Secretary of State for Health & Social Care and the NHS Business Services Authority v Servier Laboratories Ltd and Others

On 6 November 2020 the Supreme Court confirmed that context is everything when applying findings of the European Courts in separate proceedings.

The Secretary of State for Health & Social Care and the NHS Business Services Authority (together, the “Secretary of State”) are engaged in long-running proceedings against the international pharmaceutical group, Servier (“Servier”). The Secretary of State alleges that it paid too much for Servier’s blood pressure medication, perindopril, as a result of Servier’s anti-competitive conduct, which breached Article 101 of the Treaty on the Functioning of the European Union (TFEU). Servier, along with a number of generic pharmaceutical companies, have already been fined by the European Commission in relation to this conduct. At present, the matter is before the Court of Justice of the European Union (CJEU), the General Court having handed down its judgment, upholding the Commission’s findings in relating to Article 101 TFEU, but dismissing those in relation to Article 102 TFEU, in December 2018.
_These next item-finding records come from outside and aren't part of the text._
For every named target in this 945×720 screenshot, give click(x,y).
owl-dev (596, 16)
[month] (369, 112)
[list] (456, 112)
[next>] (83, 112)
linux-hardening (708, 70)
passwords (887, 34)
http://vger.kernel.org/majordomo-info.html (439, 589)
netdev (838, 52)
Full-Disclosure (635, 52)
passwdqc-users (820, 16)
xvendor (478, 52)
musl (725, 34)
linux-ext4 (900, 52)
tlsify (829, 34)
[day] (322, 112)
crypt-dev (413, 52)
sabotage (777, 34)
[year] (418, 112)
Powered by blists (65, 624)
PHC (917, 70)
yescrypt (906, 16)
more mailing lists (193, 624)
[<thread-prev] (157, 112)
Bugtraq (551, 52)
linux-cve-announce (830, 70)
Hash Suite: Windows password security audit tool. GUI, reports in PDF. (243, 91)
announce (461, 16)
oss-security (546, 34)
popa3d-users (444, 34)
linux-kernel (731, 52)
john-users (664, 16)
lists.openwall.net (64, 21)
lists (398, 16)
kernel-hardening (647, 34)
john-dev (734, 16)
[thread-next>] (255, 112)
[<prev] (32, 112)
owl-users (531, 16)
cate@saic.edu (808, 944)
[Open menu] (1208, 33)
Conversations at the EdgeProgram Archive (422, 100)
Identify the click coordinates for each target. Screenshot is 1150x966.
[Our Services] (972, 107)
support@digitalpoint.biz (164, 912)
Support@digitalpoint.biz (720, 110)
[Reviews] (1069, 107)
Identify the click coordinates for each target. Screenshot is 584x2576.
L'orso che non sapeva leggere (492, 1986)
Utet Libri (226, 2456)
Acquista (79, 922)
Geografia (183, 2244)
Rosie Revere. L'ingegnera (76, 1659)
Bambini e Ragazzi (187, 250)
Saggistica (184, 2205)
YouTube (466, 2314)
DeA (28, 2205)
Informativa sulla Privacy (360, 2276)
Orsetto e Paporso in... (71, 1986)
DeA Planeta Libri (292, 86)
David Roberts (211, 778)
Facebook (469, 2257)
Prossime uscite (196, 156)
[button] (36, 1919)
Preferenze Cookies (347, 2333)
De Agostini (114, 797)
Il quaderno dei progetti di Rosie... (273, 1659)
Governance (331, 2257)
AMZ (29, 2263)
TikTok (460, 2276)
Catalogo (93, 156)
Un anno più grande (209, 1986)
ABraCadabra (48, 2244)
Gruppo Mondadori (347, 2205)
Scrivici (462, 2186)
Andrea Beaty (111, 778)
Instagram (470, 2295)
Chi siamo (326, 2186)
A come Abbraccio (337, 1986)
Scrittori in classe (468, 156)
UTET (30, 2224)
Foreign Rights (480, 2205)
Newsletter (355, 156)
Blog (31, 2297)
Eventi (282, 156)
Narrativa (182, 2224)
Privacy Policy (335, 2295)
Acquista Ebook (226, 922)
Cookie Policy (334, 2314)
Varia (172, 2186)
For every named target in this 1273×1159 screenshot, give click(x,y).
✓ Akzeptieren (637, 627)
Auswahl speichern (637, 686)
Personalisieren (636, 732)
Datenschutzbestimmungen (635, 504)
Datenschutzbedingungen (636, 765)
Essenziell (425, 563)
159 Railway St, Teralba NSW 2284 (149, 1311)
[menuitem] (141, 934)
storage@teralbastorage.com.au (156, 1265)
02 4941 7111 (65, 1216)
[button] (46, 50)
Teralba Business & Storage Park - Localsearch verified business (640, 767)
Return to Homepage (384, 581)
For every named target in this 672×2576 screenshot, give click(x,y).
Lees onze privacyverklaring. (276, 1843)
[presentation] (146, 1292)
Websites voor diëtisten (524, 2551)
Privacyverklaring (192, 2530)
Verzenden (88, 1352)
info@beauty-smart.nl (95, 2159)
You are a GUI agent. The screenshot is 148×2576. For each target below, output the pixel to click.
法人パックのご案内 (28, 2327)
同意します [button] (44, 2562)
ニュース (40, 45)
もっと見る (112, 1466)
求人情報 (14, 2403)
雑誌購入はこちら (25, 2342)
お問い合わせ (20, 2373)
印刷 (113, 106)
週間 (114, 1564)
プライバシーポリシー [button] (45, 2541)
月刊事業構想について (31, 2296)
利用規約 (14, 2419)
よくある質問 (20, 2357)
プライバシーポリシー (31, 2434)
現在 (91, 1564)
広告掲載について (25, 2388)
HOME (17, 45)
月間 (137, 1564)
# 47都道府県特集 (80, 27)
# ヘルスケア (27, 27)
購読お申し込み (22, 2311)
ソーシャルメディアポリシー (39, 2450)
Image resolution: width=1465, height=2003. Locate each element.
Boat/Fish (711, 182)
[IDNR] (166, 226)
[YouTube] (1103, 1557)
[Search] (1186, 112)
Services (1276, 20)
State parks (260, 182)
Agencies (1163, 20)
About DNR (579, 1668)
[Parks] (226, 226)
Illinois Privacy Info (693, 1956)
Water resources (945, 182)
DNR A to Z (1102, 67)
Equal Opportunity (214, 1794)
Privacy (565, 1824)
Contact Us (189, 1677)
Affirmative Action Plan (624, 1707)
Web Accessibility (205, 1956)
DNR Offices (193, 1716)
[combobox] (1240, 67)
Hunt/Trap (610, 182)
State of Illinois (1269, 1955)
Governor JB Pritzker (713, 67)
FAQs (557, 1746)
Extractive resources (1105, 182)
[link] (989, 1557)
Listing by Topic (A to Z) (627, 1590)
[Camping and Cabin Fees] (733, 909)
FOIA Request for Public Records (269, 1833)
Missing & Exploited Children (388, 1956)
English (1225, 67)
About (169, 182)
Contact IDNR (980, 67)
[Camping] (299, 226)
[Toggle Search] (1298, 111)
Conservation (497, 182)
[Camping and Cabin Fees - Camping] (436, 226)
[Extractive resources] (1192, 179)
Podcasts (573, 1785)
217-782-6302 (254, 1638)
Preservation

In October 2019, the Secretary of State and Servier were to participate in a preliminary issues trial to determine the merits of one aspect of the proceedings, known as the “Prescribing Argument”. By way of the Prescribing Argument, Servier says that, even if it is found liable to the Secretary of State, the amount of the Secretary of State’s loss should be diminished or extinguished because it should have required doctors to prescribe the lowest priced drug in the category of drugs within which perindopril sits (known as ACE inhibitors).

However, in June 2019, the preliminary issues trial was postponed to accommodate an appeal by Servier. Servier sought to argue, amongst other things, that findings made by the General Court were determinative of facets of the Prescribing Argument (applying the principle of res judicata erga omnes or “absolute res judicata”, which translates as “a matter decided”).

On 6 November 2020, the Supreme Court agreed with the lower courts, dismissing Servier’s appeal. In particular, Lord Lloyd-Jones, with whom the rest of the panel agreed, found:

  • The principle of absolute res judicata applies only to judicial decisions which have become definitive after all rights of appeal have been exhausted. On this basis, the appeal was premature because the findings arrived at by the General Court are not definitive and they may never become definitive because they may be overturned by the CJEU on appeal.
  • Notwithstanding that it was premature, the appeal presented issues of law that were of considerable importance and it was therefore appropriate for the Supreme Court to set out its view.
  • The purpose of absolute res judicata was to ensure stability of legal relations, in particular by securing that legal matters which have been definitively settled by judicial decision cannot be referred once again to the EU courts for reconsideration. The principle also serves to define with certainty what is required in order to comply with an annulling decision and, thereby, to assist the institution concerned to achieve compliance. If, however, subsequent proceedings do not call into question an issue that has already been settled by the EU courts, the principle of absolute res judicata can have no application.
  • On this basis, the issue of the scope and extent of the General Court’s ratio decidendi only arises in a context where the General Court’s assessment of Servier’s conduct under Article 102 is sought to be re-examined. The claim currently advanced by the Secretary of State is founded on alleged infringements of Article 101 TFEU. As a result, the ratio decidendi of the annulling judgment is not engaged. The findings on which Servier relies have no significance independent of the annulling judgment. It is not necessary to treat those findings as binding in any other legal context in order to preserve the authority of the annulling judgment.

Jonathan Tickner, Head of Commercial Litigation at Peters & Peters Solicitors LLP, the firm instructed by the Secretary of State, commented “We welcome the Supreme Court’s decision and look forward to the resumption of the preliminary issues trial next year as well as the conclusion of these proceedings, which we are confident will lead to the recovery of significant sums for our client and ultimately the tax payer.